To address these issues, and to ensure the full and proper protection of marginalized LGBTQ students, we are calling on the Government of Ontario to do the following:

1. To develop a clear, comprehensive, and unequivocal definition of bullying, be it by the two parties who have introduced these Bills, or by Parliament as a whole.

2. To amend these Bills, in whatever form they ultimately take, to include explicit protections for transsexual, transgender, two-spirited, intersexed, and questioning students on the basis of transphobia and cisgenderism – a provision currently lacking from them.

3. To include compliance mechanisms in these Bills, in whatever form they ultimately take, to explicitly outline repercussions for School Administration, Boards, etc. that do not comply with the legislation. The compliance mechanisms must outline what the Ministry will do if School Administration, Boards, etc. fail to comply with the legislation and what specific actions the Ministry will take to ensure compliance.

4. To include a mechanism in these bills for youth to bypass School Administration, Boards, etc. if they are facing challenges with the formation of Gay-Straight Alliances or with school compliance with these Bills, in whatever form they ultimately take, such as teacher or staff bullying of students. This could take the form of an Ombudsman for Youth, Compliance Officer or a similar sort of position at the Ministry of Education that youth in Ontario schools can contact if they feel they are not properly being supported by their Administration or School Boards.

5. To include protections for teachers from bullying in the school environment as well as protections for teachers engaging in anti-bullying and/or equity and social justice work from harassment, oppression, marginalization or repercussions for performing such work.

6. To re-implement the new Physical and Health Curriculum, that included formal and explicit education about the problems behind the demeaning mentalities that fuelled bullying — like racism, sexism, homophobia, transphobia, cisgenderism, cissexism, fatphobia, and ableism.

7. To update the Humanities and Social Sciences curriculum to include an accurate and comprehensive portrayal of LGBTQ persons and their particular needs and experiences; as well as the history of the LGBTQ rights movement and the achievements of historic LGBTQ figures and their contributions to society.

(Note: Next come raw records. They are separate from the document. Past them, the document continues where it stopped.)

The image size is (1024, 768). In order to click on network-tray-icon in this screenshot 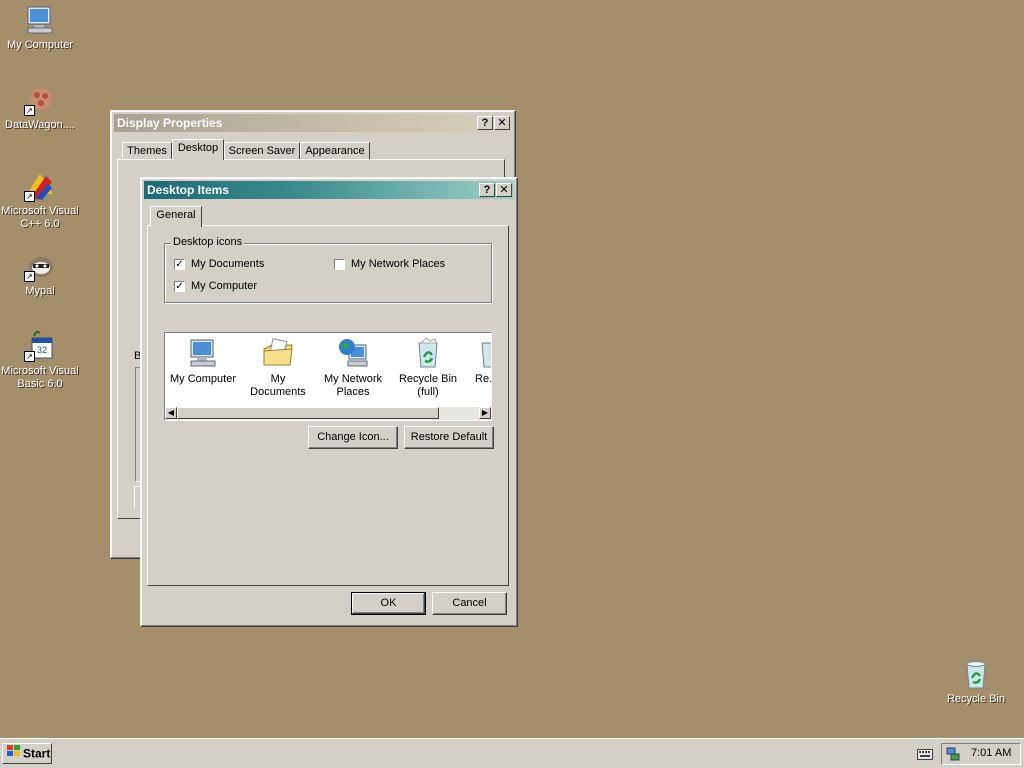, I will do `click(953, 756)`.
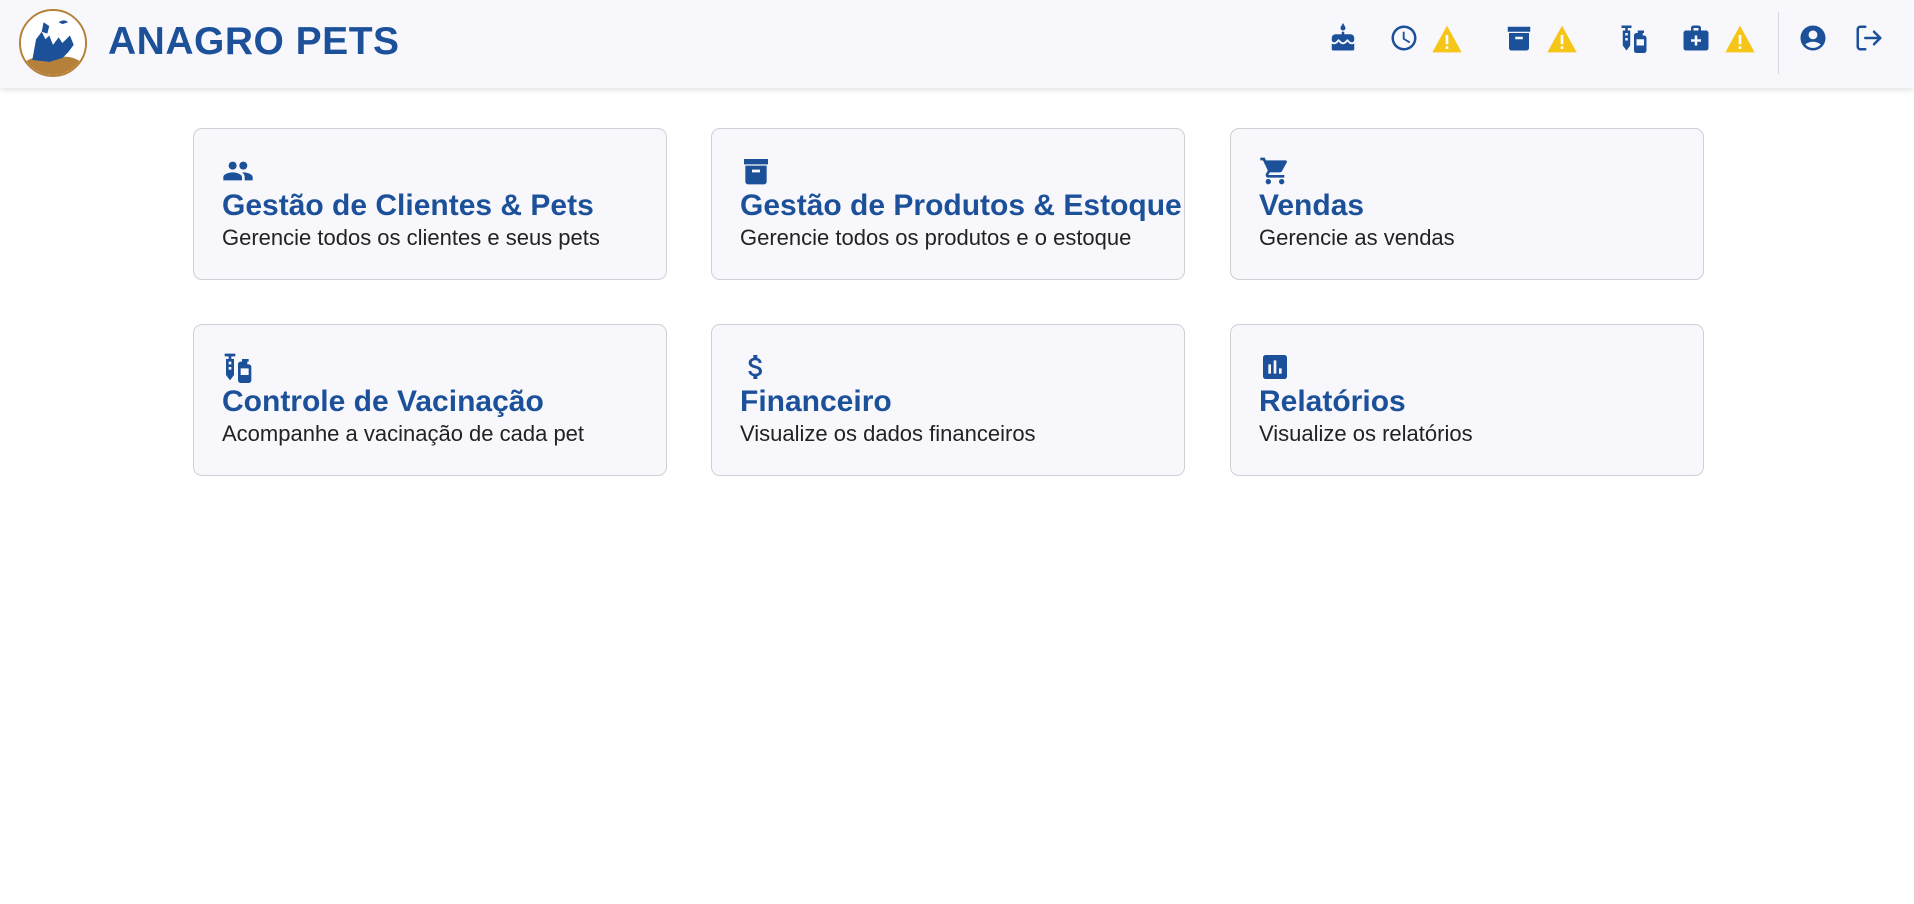  Describe the element at coordinates (1562, 39) in the screenshot. I see `stock-warning-icon` at that location.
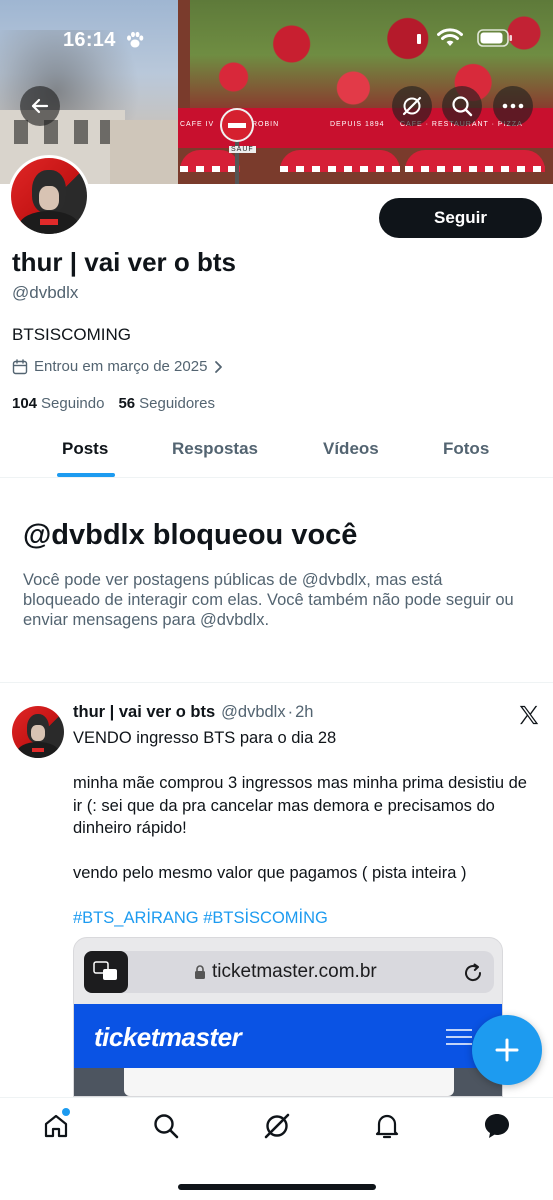 The width and height of the screenshot is (553, 1200). What do you see at coordinates (294, 972) in the screenshot?
I see `browser-url-text: ticketmaster.com.br` at bounding box center [294, 972].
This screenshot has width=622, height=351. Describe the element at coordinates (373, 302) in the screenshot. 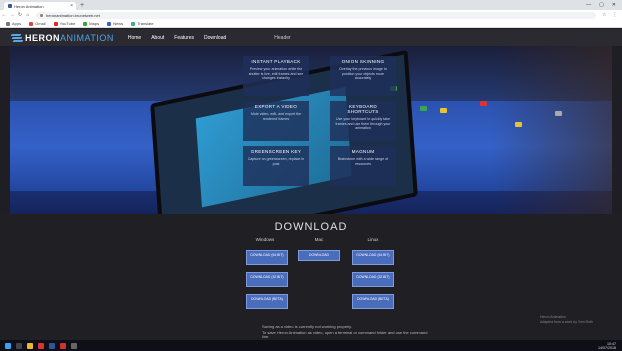

I see `download-linux-beta-button: DOWNLOAD (BETA)` at that location.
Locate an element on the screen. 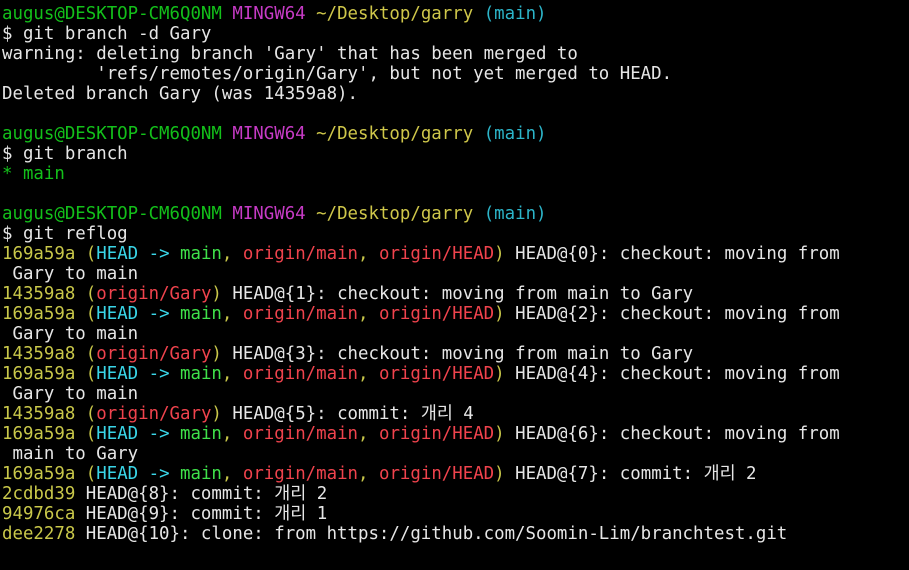  terminal-text-segment: dee2278 is located at coordinates (39, 534).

Representing the livelihoods and achievements of LGBTQ persons communicates the idea that LGBTQ persons are a very important part of society, and that we shouldn’t be unjustly oppressed or marginalized.

8. To include human rights protections of transsexual, transgender, two-sirited, intersexed, and genderqueer individuals via the inclusion of “gender identity” and “gender expression” as prohibited grounds for discrimination and violence in the Ontario Human Rights Code, the Canadian Charter of Rights and Freedoms and the Criminal Code of Canada.

We have requested a meeting with Minister Broten, MPP Witmer and Peter Tabuns (MPP; Education Critic, NDP) to discuss how to move forward on these bills or what hopefully will evolve into an amended bill taking into account input from stakeholders. At press time we have not heard back from any of the ministers. It’s time Queen’s Park got serious about homophobic, heterosexist, transphobic and cisgenderist bullying in all Ontario schools. We hope sincerely that the parties can work together to formulate a bill that addresses the comprehensive needs of LGBTQ youth in Ontario schools.